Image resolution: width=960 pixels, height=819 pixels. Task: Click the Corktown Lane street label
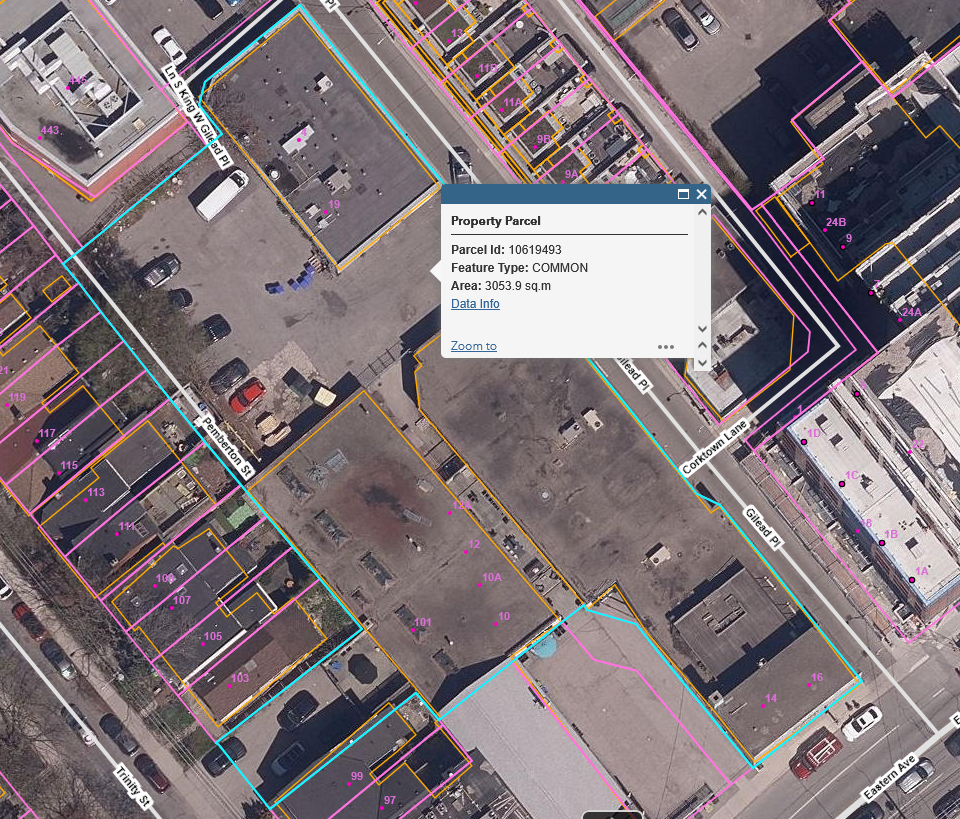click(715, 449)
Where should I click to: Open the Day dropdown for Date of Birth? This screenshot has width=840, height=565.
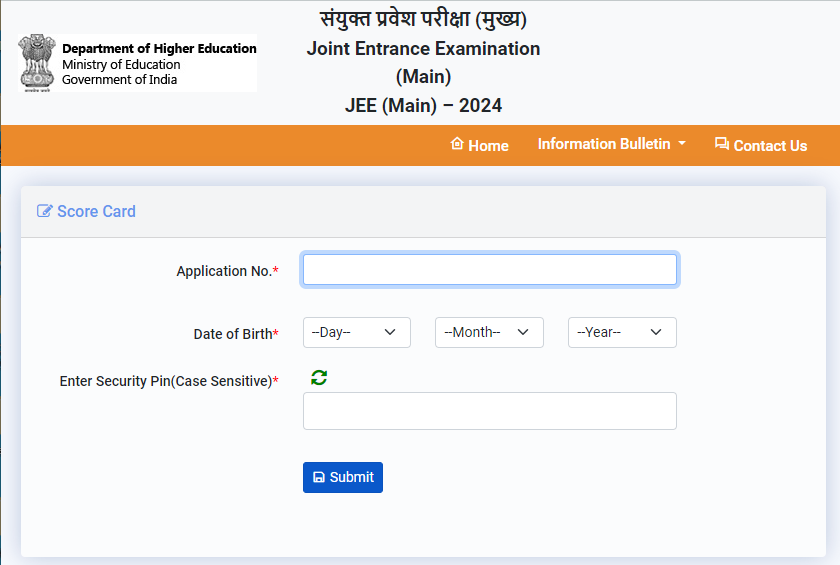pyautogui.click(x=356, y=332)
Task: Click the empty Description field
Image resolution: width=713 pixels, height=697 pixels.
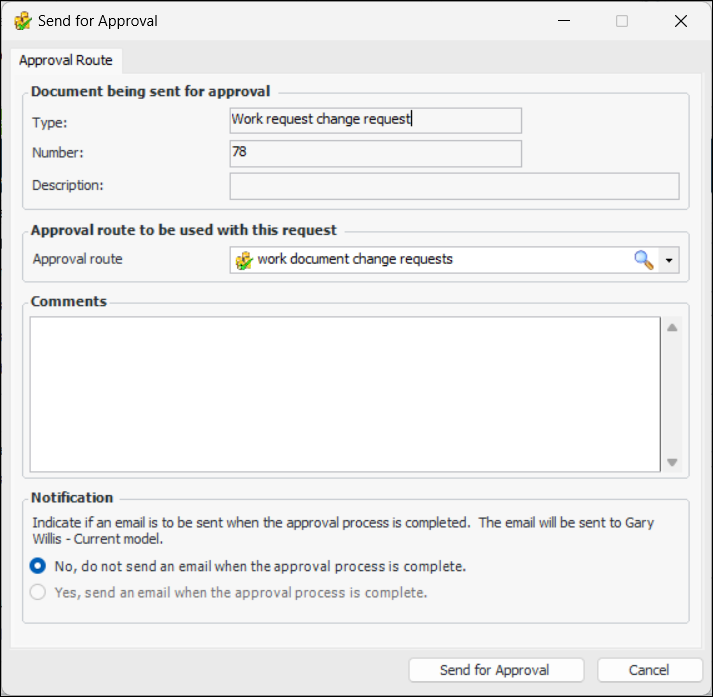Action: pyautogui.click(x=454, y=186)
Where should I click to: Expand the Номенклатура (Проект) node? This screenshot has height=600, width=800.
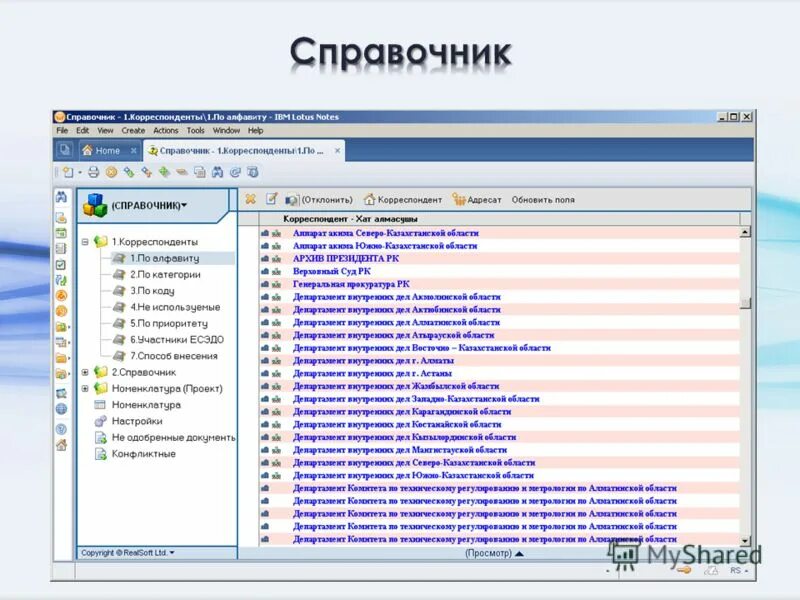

*Task brief*: Once the pictures are set aside, retype the rest of the listing exactly.

*Exercise output*:
Image resolution: width=960 pixels, height=819 pixels. Task: Click the Corktown Lane street label
click(715, 449)
Where should I click to: Open the Day dropdown for Date of Birth? This screenshot has width=840, height=565.
pyautogui.click(x=356, y=332)
Task: Click the empty Description field
Image resolution: width=713 pixels, height=697 pixels.
Action: pyautogui.click(x=454, y=186)
Where should I click to: Expand the Номенклатура (Проект) node? This screenshot has height=600, width=800.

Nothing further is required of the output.